Collatz Graphs

September 22, 2015

The Collatz conjecture is one of my favorite things from math. It says that if you take any number and repeatedly divide it by two when even, and multiply by 3 and add one when odd, that you will eventually reach 1. Despite appearing simple, this conjecture has never been proven – though it has been shown to be true for every number tested so far.

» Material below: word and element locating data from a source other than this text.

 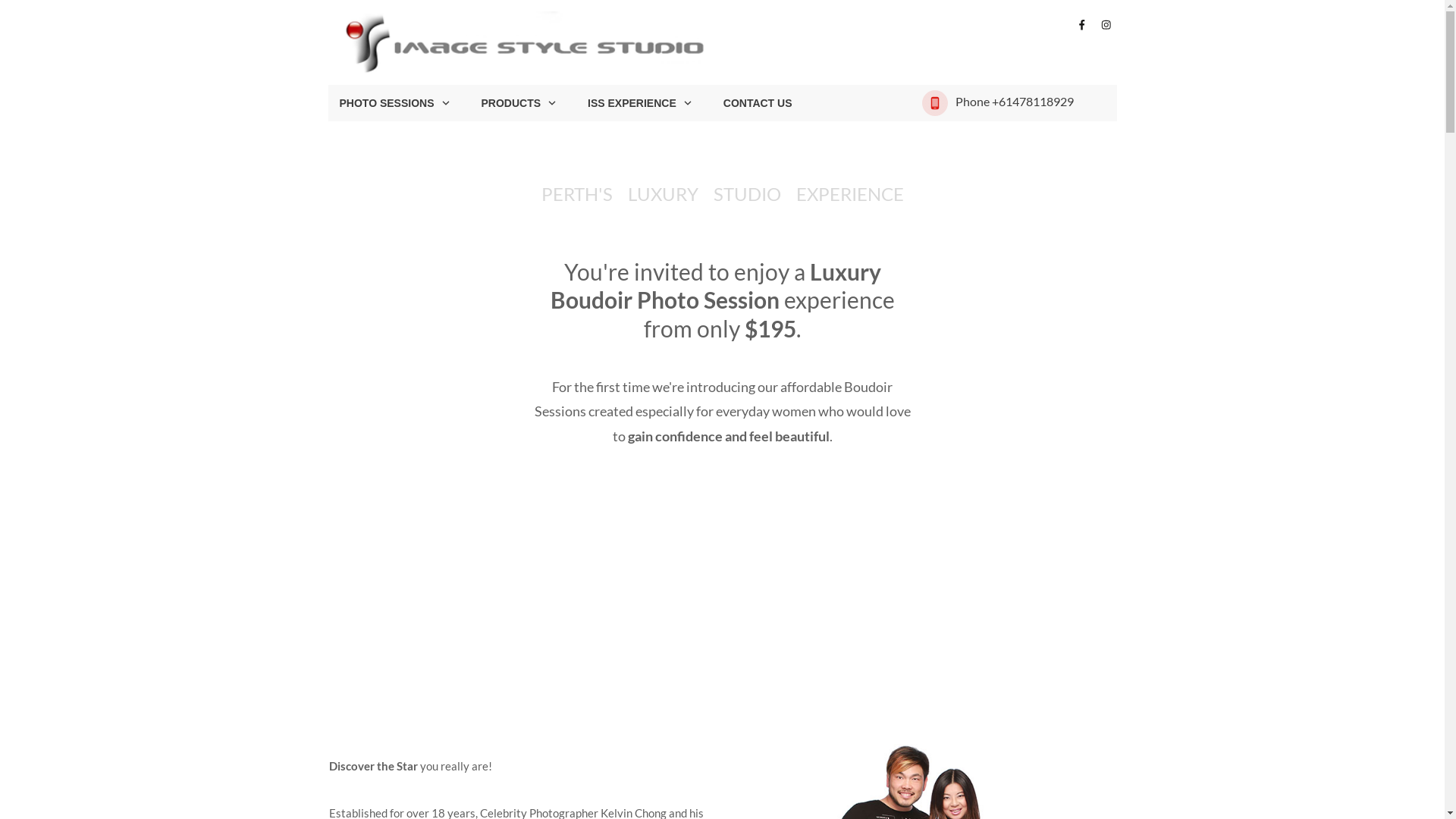 I want to click on 'PHOTO SESSIONS', so click(x=395, y=102).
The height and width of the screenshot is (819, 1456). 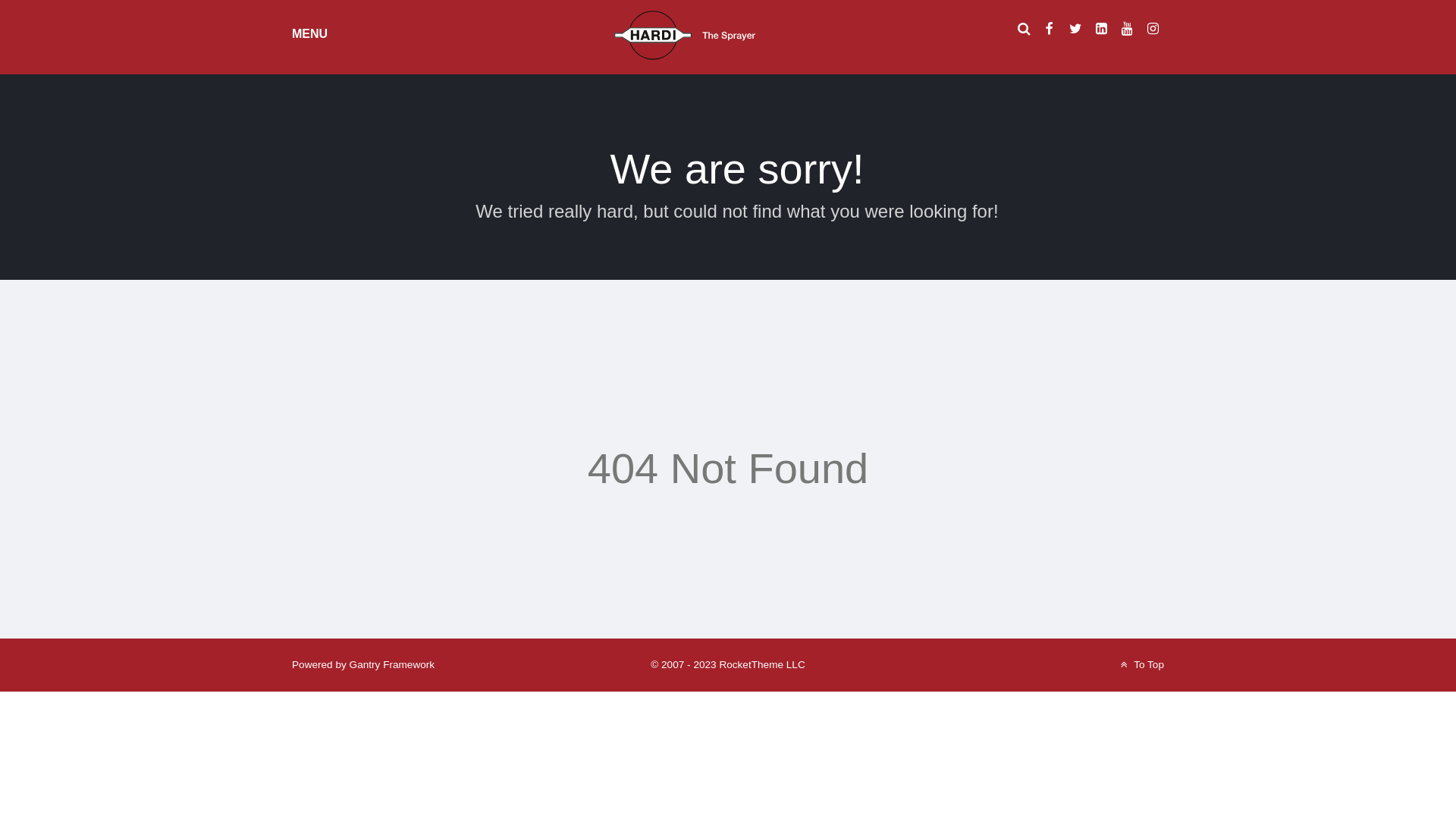 What do you see at coordinates (1117, 664) in the screenshot?
I see `'To Top'` at bounding box center [1117, 664].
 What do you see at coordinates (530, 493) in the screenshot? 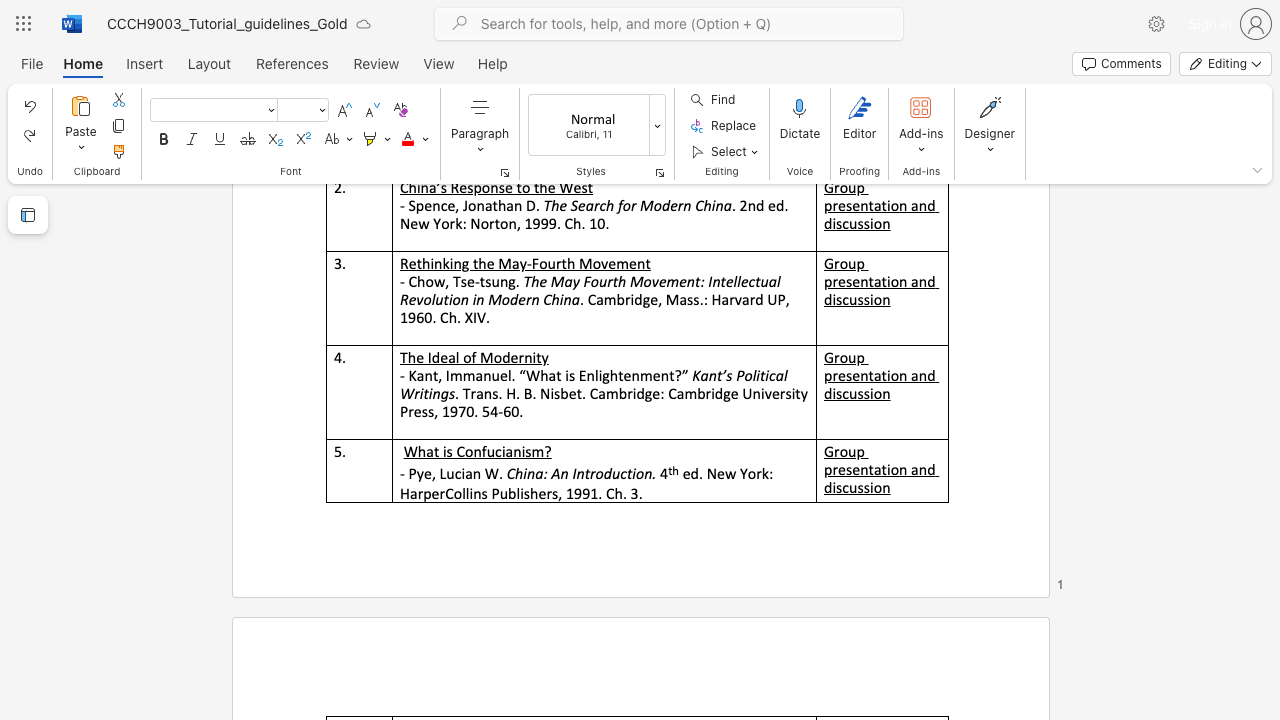
I see `the subset text "hers, 1991. Ch. 3" within the text "HarperCollins Publishers, 1991. Ch. 3."` at bounding box center [530, 493].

In one XKCD comic, the sequence of numbers is drawn as a graph with edges from each number in the sequence to the next. I found several versions of this graph, but wanted to see an even bigger one. So I wrote the following program which generates such a graph for all numbers up to the starting number given. Here is the program code (which uses the awesome graphviz utility for producing the images):


#include <stdio.h>
#include <string.h>
#include <stdlib.h>

/* compute the next number in the Collatz sequence of value */
unsigned collatz(unsigned value) {
    if (value % 2) {
        return 3 * value + 1;
    } else {
        return value / 2;
    }
}

/* a node in the graph */
struct Node {
    unsigned value;
    unsigned next;;
};

/* test if there is a path from node s to node t in the graph */
int find(int s, int t, struct Node* graph, int n) {
    /* if node s IS node t, we've done it */
    if (s == t) {
        return 1;
    }

    /* if node s is bigger than n, then there is no path -
     * well there is one, but we wont' show it! */
    if (s > n) {
        return 0;
    }

    /* if the node is zero, then no path - this can happen
     * when we have already removed the node s would travel
     * trhough from the graph */
    if (s == 0) {
        return 0;
    }

    /* now we recurse on the link from s */
    return find(graph[s].next, t, graph, n);
}


int main(int argc, char** argv) {
    /* check they passed a number */
    if (argc != 2) {
        printf("usage: %s N\n", argv[0]);
        return -1;
    }
    unsigned n = atoi(argv[1]);
    if (n == 0) {
        printf("usage: %s N\n", argv[0]);
        return -1;
    }

    /* an array of nodes (one extra for n itself */
    struct Node graph[n + 1];
    graph[1].value = 1;
    graph[1].next = 0;

    /* for each number we are looking at */
    unsigned i;
    for (i = 2; i <= n; i++) {
        /* create the node for it */
        graph[i].value = i;

        /* compute its next collatz step */
        graph[i].next = collatz(i);
    }

    /* go through the graph and remove ones which don't reach 1, this
     * ensures the graph which is printed is complete */
    for (i = 2; i <= n; i++) {
        if (!find(i, 1, graph, n)) {
            graph[i].value = 0;
            graph[i].next = 0;
        }
    } 

    /* open the file and dump the preamble */
    FILE* f = fopen("collatz.gv", "w");
    fprintf(f, "digraph G {\n");

    /* dump all the nodes */
    for (i = 1; i<= n; i++) {
        /* print the node */
        if (graph[i].value) {
            fprintf(f, "    n%d[label=\"%d\"];\n", graph[i].value, graph[i].value);
        }

        /* print the link */
        if (graph[i].next) {
            fprintf(f, "    n%d -> n%d;\n", graph[i].value, graph[i].next);
        }
    }

    /* dump the postamble and close */
    fprintf(f, "}\n");
    fclose(f);

    /* generate the image */
    system("dot -Tpng collatz.gv -o collatz.png");

    return 0;
}

And here is the output for a size of 32 (the program only shows the portion of the graph which actually connects to node 1):

This link shows the very large (2447 * 4763) image for all numbers up to 1,000.